Monday, October 07, 2002

First hit of new Williams contract: EMI's Share Price

Now there's been a couple of days for people to mull the implications of the "groundbreaking" Robbie Williams deal, it's starting to look a lot less rosy for EMI.

First up, the GBP80million price tag has been thrown out - Investic has priced the deal at a more realistic GBP35million, a large portion of which is based on sales of non-music related items. In effect, rather than signing up to make music for EMI, Williams has mortgaged a portion of his future earnings on memorobillia, concert tickets and other tat. Interestingly, this is believed to be the area in which artists who are creatively dead make their cash - the example offered is the Rolling Stones, who couldn't get a new single near the Top Ten but are still ticking over nicely touring. In theory, EMI have made a shrewd move, a first step away from being a record label into what the Guardian describes as a "full entertainment company." But its debatable if this such a great move - as we've heard, it looks as if, in the short term at least, the age of Big Tours is over. Even if the serious slump in Top 50 gig ticket sales is reversed, you can only make huge sums by hammering American roads - and right now Robbie Williams couldn't sell out a shopping mall in Beckenridge, never mind fill arenas with punters enough to justify the size of the contract. As ever, much hangs on the ability to break America. We don't think Robbie can do it - not in his current incarnation.

Making matters worse, no sooner had Robbie signed to EMI than his long term writing "partner" Guy Chambers announced he'd had enough and was going to do other things.

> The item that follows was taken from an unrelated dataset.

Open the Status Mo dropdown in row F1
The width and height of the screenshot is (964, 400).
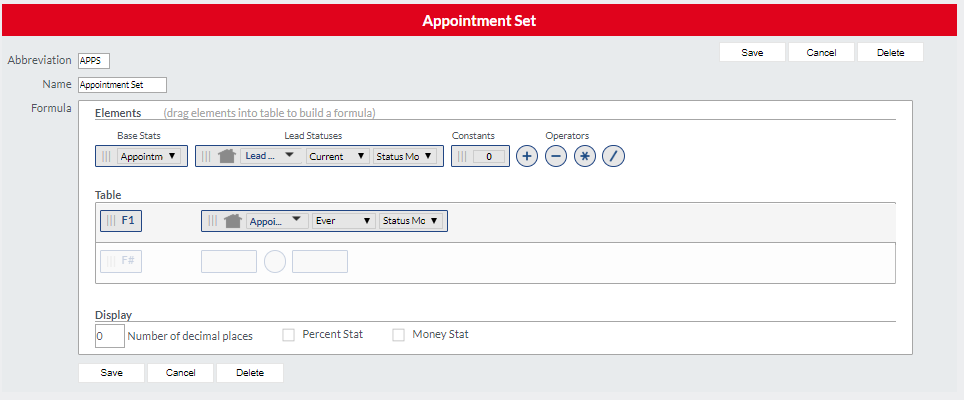pos(411,221)

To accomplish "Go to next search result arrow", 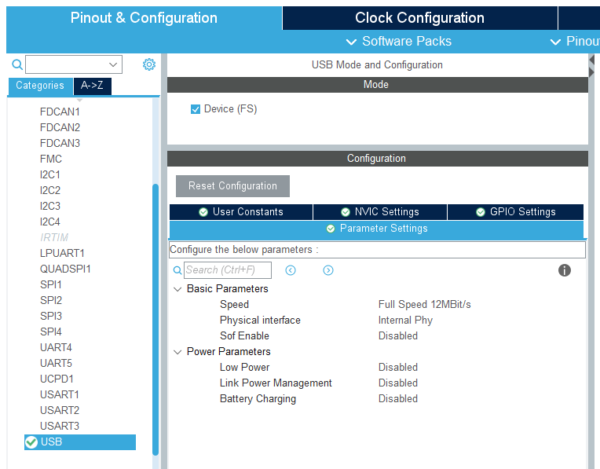I will click(328, 270).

Since we imagine the partnership involves Guy Chambers writing the music and words, and Robbie Williams choosing whereabouts in the video he'll look into the camera and gurn, it was enough of a blow to knock EMI's already battered shares down further still - it's akin to spending a fortune buying the rights to Lambchop and discovering that Shari Lewis wasn't part of the deal.

EMI maintain that there's any number of songwriters who could write "with" Robbie, but the fact is there's already a distinctive sound, and there's no guarantee that pairing him up with James Dean Bradfield, say, is going to do anything other than dilute the brand.